[RECORDS TO USE]
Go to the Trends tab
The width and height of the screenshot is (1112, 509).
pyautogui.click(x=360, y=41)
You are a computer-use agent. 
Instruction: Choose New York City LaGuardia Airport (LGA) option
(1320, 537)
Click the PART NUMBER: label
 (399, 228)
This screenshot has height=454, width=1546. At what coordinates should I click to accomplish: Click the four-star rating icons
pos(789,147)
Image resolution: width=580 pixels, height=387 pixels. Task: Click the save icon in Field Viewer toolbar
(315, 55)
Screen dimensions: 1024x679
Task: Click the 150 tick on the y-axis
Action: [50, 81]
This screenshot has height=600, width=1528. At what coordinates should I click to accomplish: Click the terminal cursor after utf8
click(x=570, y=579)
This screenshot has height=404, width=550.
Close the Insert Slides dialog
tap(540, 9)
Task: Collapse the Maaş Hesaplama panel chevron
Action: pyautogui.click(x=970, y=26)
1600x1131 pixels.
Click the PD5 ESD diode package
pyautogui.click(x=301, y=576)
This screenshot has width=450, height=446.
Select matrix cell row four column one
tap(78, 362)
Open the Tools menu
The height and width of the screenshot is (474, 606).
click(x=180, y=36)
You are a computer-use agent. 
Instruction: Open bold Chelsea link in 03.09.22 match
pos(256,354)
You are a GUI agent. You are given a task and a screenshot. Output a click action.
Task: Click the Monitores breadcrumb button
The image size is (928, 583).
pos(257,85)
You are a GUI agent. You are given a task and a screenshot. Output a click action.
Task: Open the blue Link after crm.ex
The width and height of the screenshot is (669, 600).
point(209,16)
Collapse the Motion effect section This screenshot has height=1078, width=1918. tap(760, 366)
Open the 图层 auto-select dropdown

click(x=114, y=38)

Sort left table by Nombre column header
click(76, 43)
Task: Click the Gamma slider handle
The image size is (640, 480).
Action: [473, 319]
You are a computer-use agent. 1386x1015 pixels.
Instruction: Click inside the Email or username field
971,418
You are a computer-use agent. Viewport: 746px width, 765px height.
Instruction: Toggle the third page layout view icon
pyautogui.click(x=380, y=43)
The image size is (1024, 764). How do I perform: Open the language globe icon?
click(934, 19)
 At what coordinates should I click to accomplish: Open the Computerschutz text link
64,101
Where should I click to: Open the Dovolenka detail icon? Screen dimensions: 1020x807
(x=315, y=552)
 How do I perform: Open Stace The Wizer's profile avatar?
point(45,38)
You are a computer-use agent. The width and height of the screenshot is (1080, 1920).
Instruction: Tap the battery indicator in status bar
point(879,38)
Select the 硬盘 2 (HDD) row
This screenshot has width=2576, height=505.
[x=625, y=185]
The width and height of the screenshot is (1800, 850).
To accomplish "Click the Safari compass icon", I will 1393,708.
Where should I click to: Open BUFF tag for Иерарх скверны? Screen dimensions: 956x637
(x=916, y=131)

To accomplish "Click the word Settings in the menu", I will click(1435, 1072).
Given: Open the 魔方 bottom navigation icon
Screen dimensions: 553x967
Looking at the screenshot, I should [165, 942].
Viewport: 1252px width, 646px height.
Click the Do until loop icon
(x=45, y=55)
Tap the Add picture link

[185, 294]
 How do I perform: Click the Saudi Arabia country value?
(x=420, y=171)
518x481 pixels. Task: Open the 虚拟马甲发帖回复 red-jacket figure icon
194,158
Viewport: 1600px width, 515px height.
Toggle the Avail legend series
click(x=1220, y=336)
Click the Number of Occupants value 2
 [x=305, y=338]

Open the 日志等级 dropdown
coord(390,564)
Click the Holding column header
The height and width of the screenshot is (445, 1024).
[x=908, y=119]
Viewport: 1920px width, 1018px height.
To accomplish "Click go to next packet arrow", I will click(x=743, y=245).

[WHAT IS BEING ASKED] Set down all the data exactly as given.

[WRITTEN REPLY]
Go to the Trends tab
The width and height of the screenshot is (1112, 509).
pyautogui.click(x=360, y=41)
You are a computer-use agent. 
Instruction: Choose New York City LaGuardia Airport (LGA) option
(1320, 537)
Click the PART NUMBER: label
 (399, 228)
This screenshot has height=454, width=1546. At what coordinates should I click to accomplish: Click the four-star rating icons
pos(789,147)
Image resolution: width=580 pixels, height=387 pixels. Task: Click the save icon in Field Viewer toolbar
(315, 55)
Screen dimensions: 1024x679
Task: Click the 150 tick on the y-axis
Action: [50, 81]
This screenshot has height=600, width=1528. At what coordinates should I click to accomplish: Click the terminal cursor after utf8
click(x=570, y=579)
This screenshot has height=404, width=550.
Close the Insert Slides dialog
tap(540, 9)
Task: Collapse the Maaş Hesaplama panel chevron
Action: pyautogui.click(x=970, y=26)
1600x1131 pixels.
Click the PD5 ESD diode package
pyautogui.click(x=301, y=576)
This screenshot has width=450, height=446.
Select matrix cell row four column one
tap(78, 362)
Open the Tools menu
The height and width of the screenshot is (474, 606).
click(x=180, y=36)
You are a computer-use agent. 
Instruction: Open bold Chelsea link in 03.09.22 match
pos(256,354)
You are a GUI agent. You are given a task and a screenshot. Output a click action.
Task: Click the Monitores breadcrumb button
The image size is (928, 583).
pos(257,85)
You are a GUI agent. You are given a task and a screenshot. Output a click action.
Task: Open the blue Link after crm.ex
The width and height of the screenshot is (669, 600).
point(209,16)
Collapse the Motion effect section This screenshot has height=1078, width=1918. tap(760, 366)
Open the 图层 auto-select dropdown

click(x=114, y=38)

Sort left table by Nombre column header
click(76, 43)
Task: Click the Gamma slider handle
The image size is (640, 480).
Action: [473, 319]
You are a computer-use agent. 1386x1015 pixels.
Instruction: Click inside the Email or username field
971,418
You are a computer-use agent. Viewport: 746px width, 765px height.
Instruction: Toggle the third page layout view icon
pyautogui.click(x=380, y=43)
The image size is (1024, 764). How do I perform: Open the language globe icon?
click(934, 19)
 At what coordinates should I click to accomplish: Open the Computerschutz text link
64,101
Where should I click to: Open the Dovolenka detail icon? Screen dimensions: 1020x807
(x=315, y=552)
 How do I perform: Open Stace The Wizer's profile avatar?
point(45,38)
You are a computer-use agent. The width and height of the screenshot is (1080, 1920).
Instruction: Tap the battery indicator in status bar
point(879,38)
Select the 硬盘 2 (HDD) row
This screenshot has width=2576, height=505.
[x=625, y=185]
The width and height of the screenshot is (1800, 850).
To accomplish "Click the Safari compass icon", I will 1393,708.
Where should I click to: Open BUFF tag for Иерарх скверны? Screen dimensions: 956x637
(x=916, y=131)

To accomplish "Click the word Settings in the menu", I will click(1435, 1072).
Given: Open the 魔方 bottom navigation icon
Screen dimensions: 553x967
Looking at the screenshot, I should [165, 942].
Viewport: 1252px width, 646px height.
Click the Do until loop icon
(x=45, y=55)
Tap the Add picture link

[185, 294]
 How do I perform: Click the Saudi Arabia country value?
(x=420, y=171)
518x481 pixels. Task: Open the 虚拟马甲发帖回复 red-jacket figure icon
194,158
Viewport: 1600px width, 515px height.
Toggle the Avail legend series
click(x=1220, y=336)
Click the Number of Occupants value 2
 [x=305, y=338]

Open the 日志等级 dropdown
coord(390,564)
Click the Holding column header
The height and width of the screenshot is (445, 1024).
[x=908, y=119]
Viewport: 1920px width, 1018px height.
To accomplish "Click go to next packet arrow", I will click(x=743, y=245).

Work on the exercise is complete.